Un geste chargé de symboles : dans la ville natale du fondateur du régime syrien, des hommes armés ont déterré le corps de Hafez el-Assad. Une opération clandestine qui secoue les fondations de la mémoire du pouvoir.
Le conflit syrien vient de franchir un seuil inattendu. Selon l’Observatoire syrien des droits de l’Homme (OSDH), le corps de Hafez el-Assad, ancien président syrien et père de l’actuel dirigeant Bachar el-Assad, a été exhumé dans sa ville natale de Qardaha, dans la province de Lattaquié. C’est là, dans ce bastion historique du régime, que son mausolée a été profané.
L’opération ne serait pas l’œuvre d’un acte isolé. Elle se serait déroulée en plusieurs étapes, à travers des visites répétées, planifiées, méthodiques. Le cercueil aurait été retiré avec précaution, puis transporté vers un lieu inconnu. Aucun détail n’a filtré sur l’identité des auteurs ou leurs motivations. Mais l’impact symbolique est dévastateur pour le régime syrien, qui puise encore sa légitimité dans la figure fondatrice de Hafez el-Assad, mort en 2000.
Un silence embarrassé dans les cercles du pouvoir
L’affaire embarrasse. Le silence des autorités syriennes tranche avec la gravité de l’acte, d’autant plus que Qardaha représente bien plus qu’un simple village : c’est le berceau idéologique et affectif du clan Assad. L’attaque contre le mausolée est donc bien plus qu’une provocation : elle touche au cœur de la légende officielle, celle d’un régime forgé dans la stabilité autoritaire et le culte dynastique.

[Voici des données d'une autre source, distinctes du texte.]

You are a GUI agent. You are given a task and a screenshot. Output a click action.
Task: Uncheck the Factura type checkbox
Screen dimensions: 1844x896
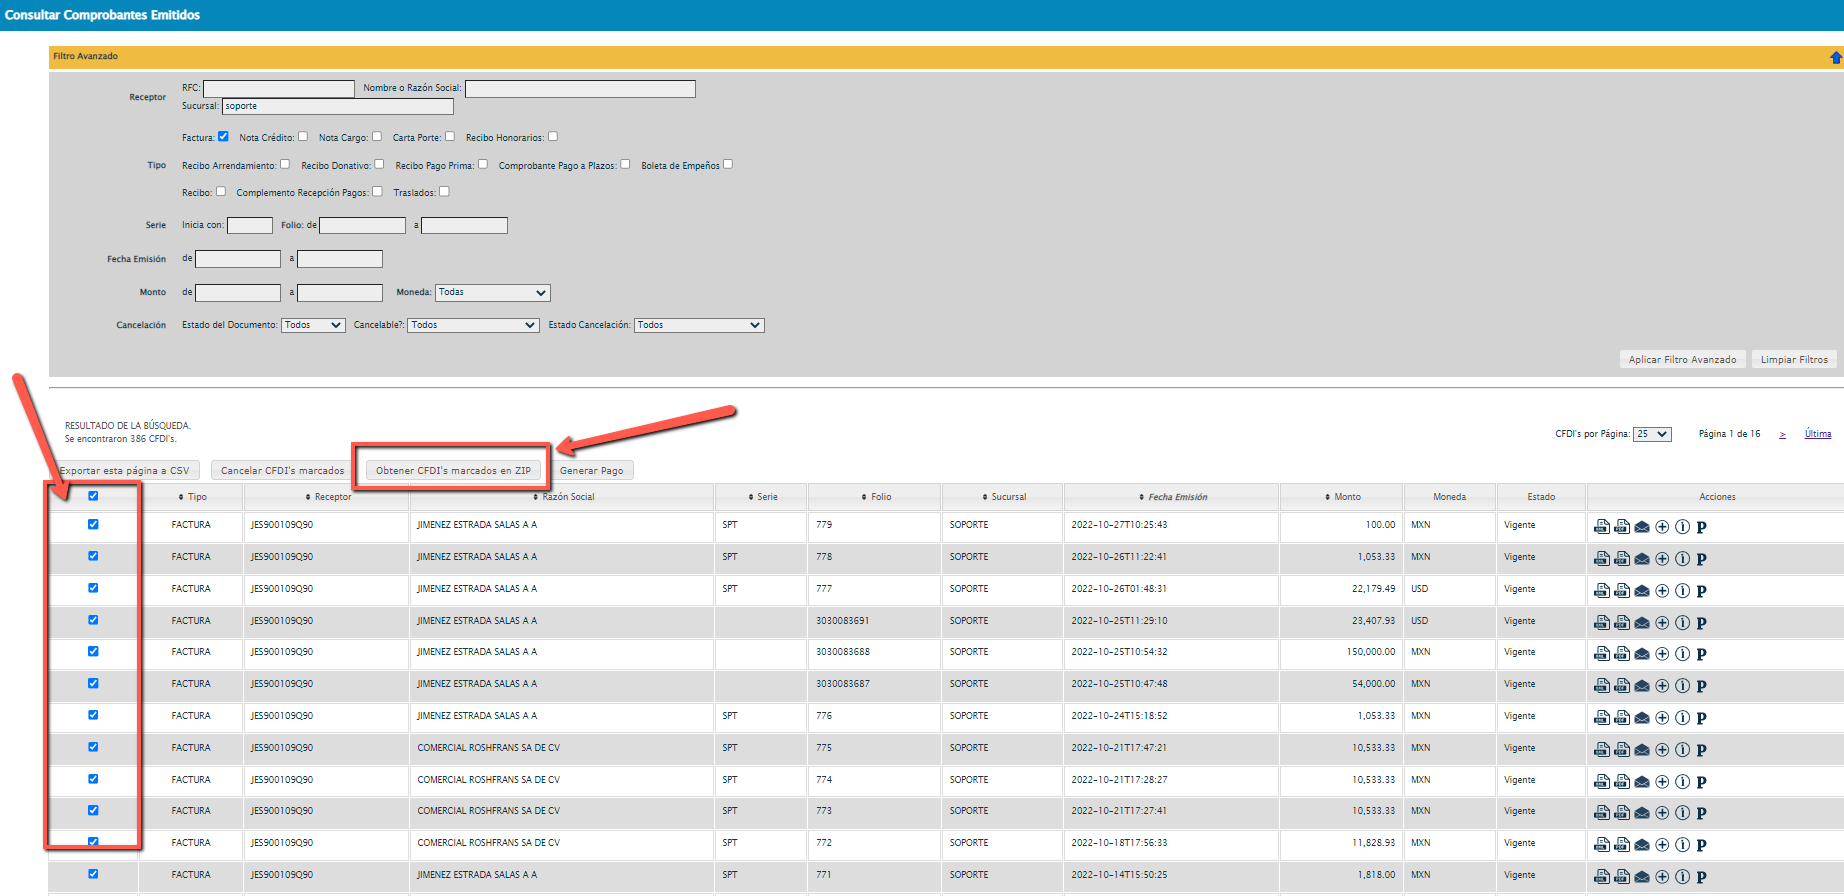coord(223,137)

Certains médias proches de régimes alliés, comme Tunisie Numérique, ont relayé l’information avec précaution, parfois à contrecœur. Leur couverture prudente révèle les tensions sous-jacentes entre l’héritage du clan Assad, les alliances régionales actuelles, et les dynamiques internes à la Syrie post-2011.

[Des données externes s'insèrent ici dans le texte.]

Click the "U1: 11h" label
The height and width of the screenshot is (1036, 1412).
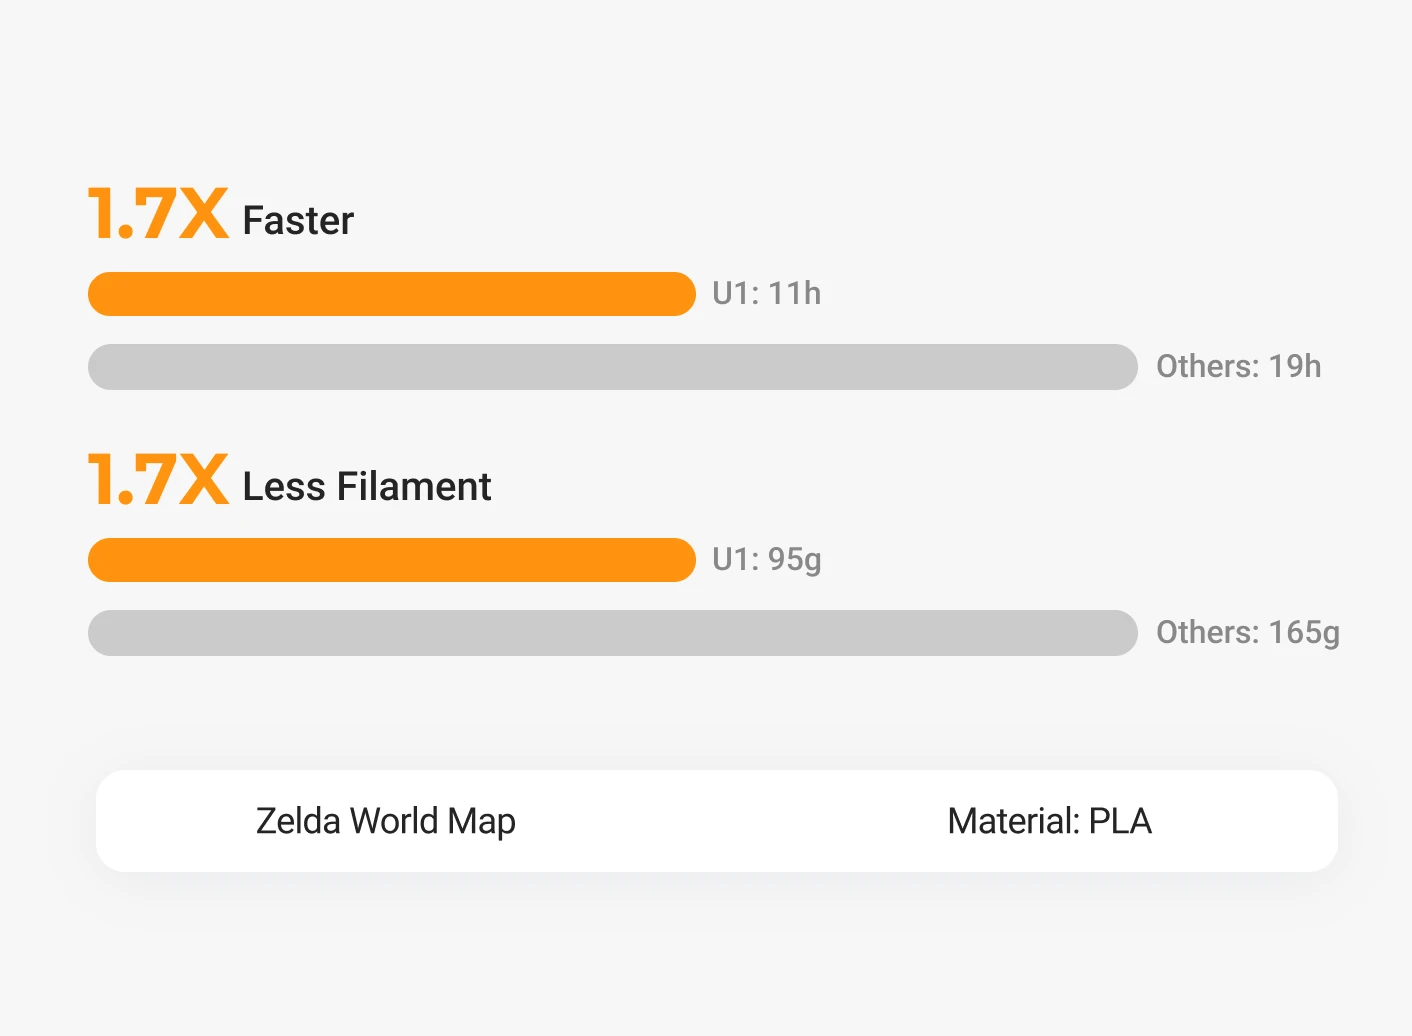[766, 294]
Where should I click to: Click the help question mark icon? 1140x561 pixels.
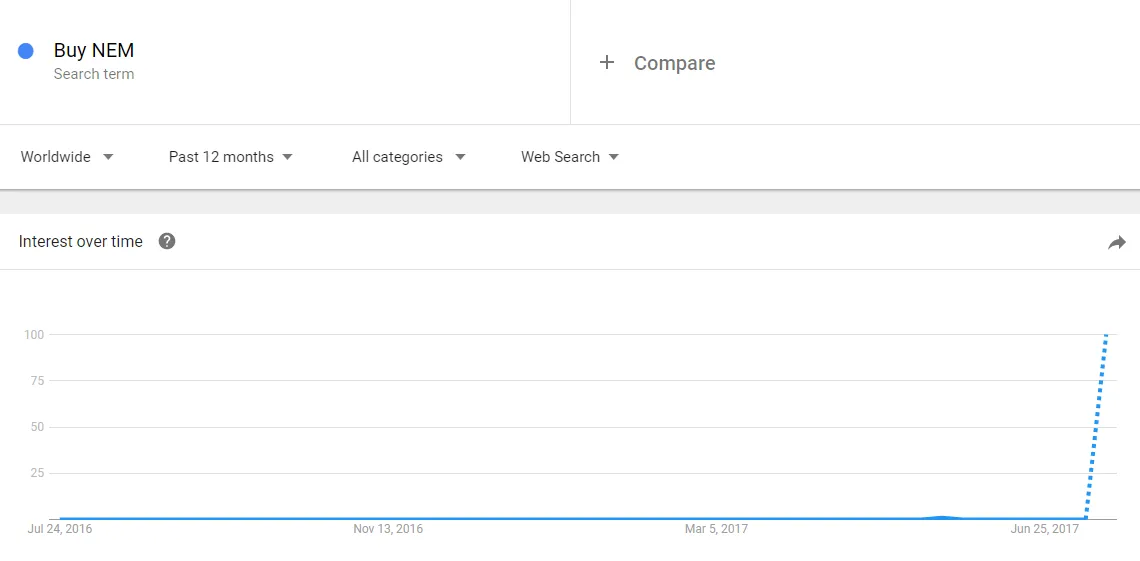click(x=167, y=241)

Un régime fragilisé dans ses fondements
Dans une Syrie toujours en ruines, fracturée par la guerre et les rivalités, cette exhumation pourrait avoir des conséquences profondes. Elle marque peut-être la fin d’une ère où le nom d’Assad suffisait à imposer le respect – ou la peur. Le message envoyé, bien que clandestin, est clair : même les morts ne sont plus intouchables.